• Quoted passage
— BEGIN —

Based on the published archaeobotanical records of broomcorn millet finds in Europe, our expectation was that the number of obvious large deposits per subregion will be small for the earlier part of the covered period (Neolithic-Copper Age), moreover—that there may be none. Rather than seeing this as a 'proof' that millet first appeared in the respective subregion as a contaminant of other crops, we acknowledged that this can be a result of taphonomy (such as e.g. the possibility that small deposits represent re-deposited material from larger deposits) and the state of research. The radiocarbon dates presented here allow us to evaluate this notion at a macro-regional (sub-continental) level. The chronological distribution of small and large deposits of dated pre-Roman millet grains included in the model is summarised in Supplementary Fig. 3, their number in Table 2, and their geographical distribution in Fig. 3. Supplementary Fig. 3 shows that the overall temporal distribution of small deposits is skewed towards early dates, as predicted. In all but one subregion (North Pontic, with lowest data density), at least one of the early dates comes from a large deposit. Therefore, we would suggest that among the dated deposits in the study region, there is no real difference in the temporal distribution of large and small millet deposits, and that our results therefore do not support the impression that millet began as a minor crop and only became a major (or the main) crop later. Earlier deposits are not necessarily small, and there are both early and late large deposits. Small deposits also occur throughout the period of interest. There is a higher relative incidence of small deposits in the late 2nd–early 1st millennium cal bc, but many of these samples are clearly intrusive (in Neolithic contexts), and this pattern does not necessarily mean that the importance of millet declined over time.

— END —

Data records
— BEGIN —

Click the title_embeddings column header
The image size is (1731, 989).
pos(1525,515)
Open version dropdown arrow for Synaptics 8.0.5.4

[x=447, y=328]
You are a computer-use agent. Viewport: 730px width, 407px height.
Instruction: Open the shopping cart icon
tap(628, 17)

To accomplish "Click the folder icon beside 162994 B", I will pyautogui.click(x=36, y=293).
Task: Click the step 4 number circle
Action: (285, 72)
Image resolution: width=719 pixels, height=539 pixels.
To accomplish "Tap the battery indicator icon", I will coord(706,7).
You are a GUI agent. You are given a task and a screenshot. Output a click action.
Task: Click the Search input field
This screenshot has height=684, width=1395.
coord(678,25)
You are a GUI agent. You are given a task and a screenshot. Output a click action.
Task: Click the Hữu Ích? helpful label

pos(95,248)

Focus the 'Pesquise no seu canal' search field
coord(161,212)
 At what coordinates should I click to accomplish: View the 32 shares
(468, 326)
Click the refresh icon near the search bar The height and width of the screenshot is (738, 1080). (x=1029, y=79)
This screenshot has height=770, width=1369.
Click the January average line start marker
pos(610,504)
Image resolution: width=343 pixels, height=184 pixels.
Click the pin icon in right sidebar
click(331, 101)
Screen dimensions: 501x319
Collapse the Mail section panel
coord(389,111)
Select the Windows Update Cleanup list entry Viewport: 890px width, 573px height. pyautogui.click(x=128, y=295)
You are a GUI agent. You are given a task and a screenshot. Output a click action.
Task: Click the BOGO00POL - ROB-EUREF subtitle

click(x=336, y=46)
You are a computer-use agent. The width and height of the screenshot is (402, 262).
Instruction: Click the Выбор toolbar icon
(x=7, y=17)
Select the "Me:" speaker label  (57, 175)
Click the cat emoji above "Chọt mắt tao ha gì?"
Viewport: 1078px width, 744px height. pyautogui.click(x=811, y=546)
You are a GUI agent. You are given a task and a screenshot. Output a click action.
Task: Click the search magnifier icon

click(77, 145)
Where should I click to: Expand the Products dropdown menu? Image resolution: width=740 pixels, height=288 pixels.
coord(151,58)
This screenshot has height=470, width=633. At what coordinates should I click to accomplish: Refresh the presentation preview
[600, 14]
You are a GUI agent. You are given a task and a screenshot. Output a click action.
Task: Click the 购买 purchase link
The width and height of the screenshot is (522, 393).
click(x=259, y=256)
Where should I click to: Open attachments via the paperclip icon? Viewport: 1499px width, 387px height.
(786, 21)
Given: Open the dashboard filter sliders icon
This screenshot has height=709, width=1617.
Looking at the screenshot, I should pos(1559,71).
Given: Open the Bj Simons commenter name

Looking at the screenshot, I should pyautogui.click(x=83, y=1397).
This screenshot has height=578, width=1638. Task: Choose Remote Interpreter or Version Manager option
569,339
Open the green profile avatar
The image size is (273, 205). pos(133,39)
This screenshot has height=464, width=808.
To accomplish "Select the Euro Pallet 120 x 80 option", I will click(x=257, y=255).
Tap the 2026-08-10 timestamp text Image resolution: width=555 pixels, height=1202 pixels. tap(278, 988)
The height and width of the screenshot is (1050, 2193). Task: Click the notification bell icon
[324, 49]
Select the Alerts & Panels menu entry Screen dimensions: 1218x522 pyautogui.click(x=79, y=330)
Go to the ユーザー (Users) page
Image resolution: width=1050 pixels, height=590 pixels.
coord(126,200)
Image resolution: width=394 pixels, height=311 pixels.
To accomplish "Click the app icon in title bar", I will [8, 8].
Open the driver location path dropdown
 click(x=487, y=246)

— END —

• Requests
a - List every figure and table that the passage on millet deposits refers to.
b - Answer these questions using the passage on millet deposits:
(i) Which subregion has the lowest data density?
(ii) In what period is there a higher relative incidence of small deposits?
(iii) What example of taphonomy does the passage give?
c - Write the next part of the passage on millet deposits, picking up after its final sentence.

• Responses to the tasks
a -
Supplementary Fig. 3
Table 2
Fig. 3

b -
(i) North Pontic
(ii) The late 2nd–early 1st millennium cal bc
(iii) The possibility that small deposits represent re-deposited material from larger deposits

c -
The northern German dataset forms a useful case-study because of its size and good regional coverage. Here, the earliest large deposits of broomcorn millet grain are as old as the first small deposits (isolated grains). This suggests that broomcorn millet was established and cultivated on a larger scale and more evenly from the outset. Regular cultivation of a crop should produce both large and small deposits, but the visibility of both will depend on their preservation and discovery. Regional differences in fieldwork methods and sampling priorities may also produce misleading patterns.

This study confirms the previous finding from radiocarbon dating of broomcorn millet grains—that small deposits can be (much) younger than the archaeological layers in which they are found. Our programme also included sites where broomcorn millet was more frequent than just one or few grains per context (see Supplementary Dataset). Even in some of these cases, however, archaeological dating proved to be misleading. This particularly concerns the much-cited Late Neolithic (late 4th/early 3rd millennium bc) site of Meidling-im-Thale (Kleiner Anzingerberg), where 83 millet grains were found in several features within a burnt house41 [67], but radiocarbon dating placed the grains from four features no earlier than the eighth century bc. Likewise, over 670 millet grains were extracted from 31 samples from Late Neolithic and Copper Age layers (5th–4th millennium bc) at Gomolava42 [Table 2]. Three of these ‘millet-rich’ samples were dated directly, and none is older than tenth/ninth century bc. In both cases, the number of broomcorn millet grains per site was relatively high, but the millet-containing deposits were of low density (one or few millet grains per L/kg of soil).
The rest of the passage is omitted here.